#### [TO BE DONE]
Count the lines in the data below that contain the string "height". Case must match, and give only the number.

#### [INFORMATION GIVEN]
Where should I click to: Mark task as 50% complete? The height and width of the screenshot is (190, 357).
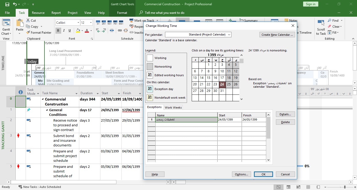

==

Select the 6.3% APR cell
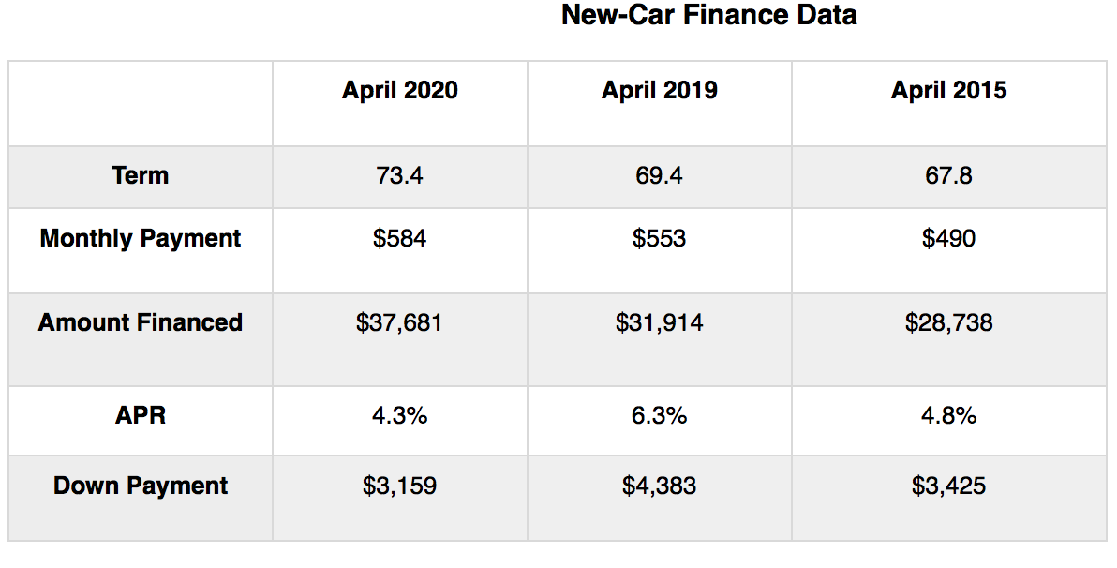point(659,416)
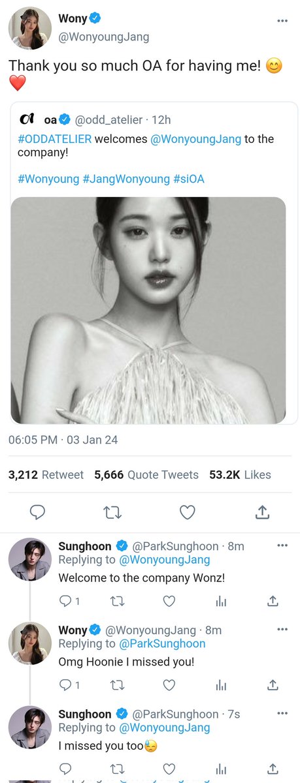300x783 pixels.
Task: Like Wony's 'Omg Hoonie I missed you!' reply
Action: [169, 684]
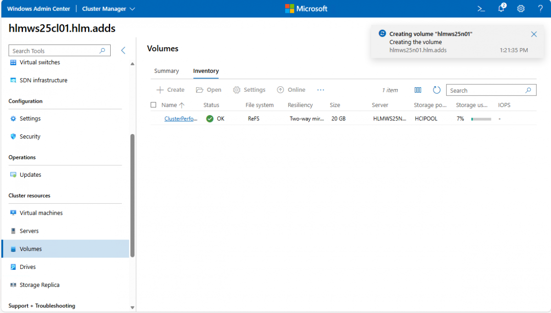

* * *

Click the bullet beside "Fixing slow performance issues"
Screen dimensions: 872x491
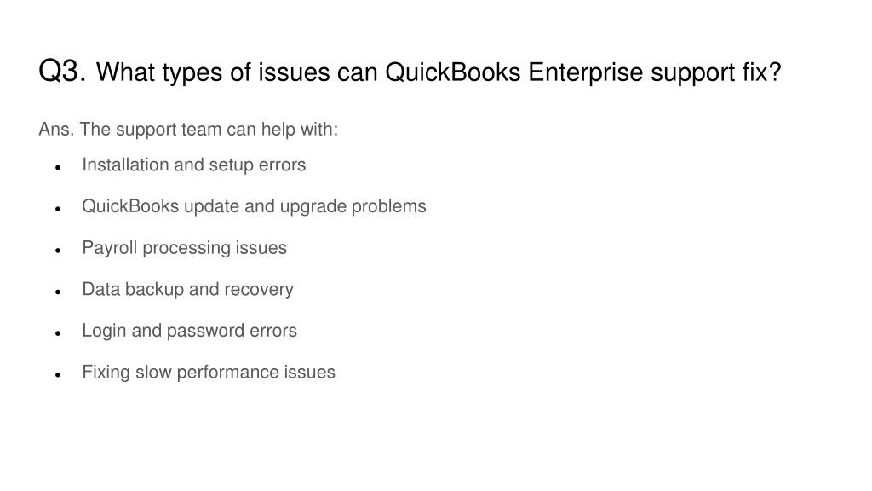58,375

#### [SOLUTION BELOW]
1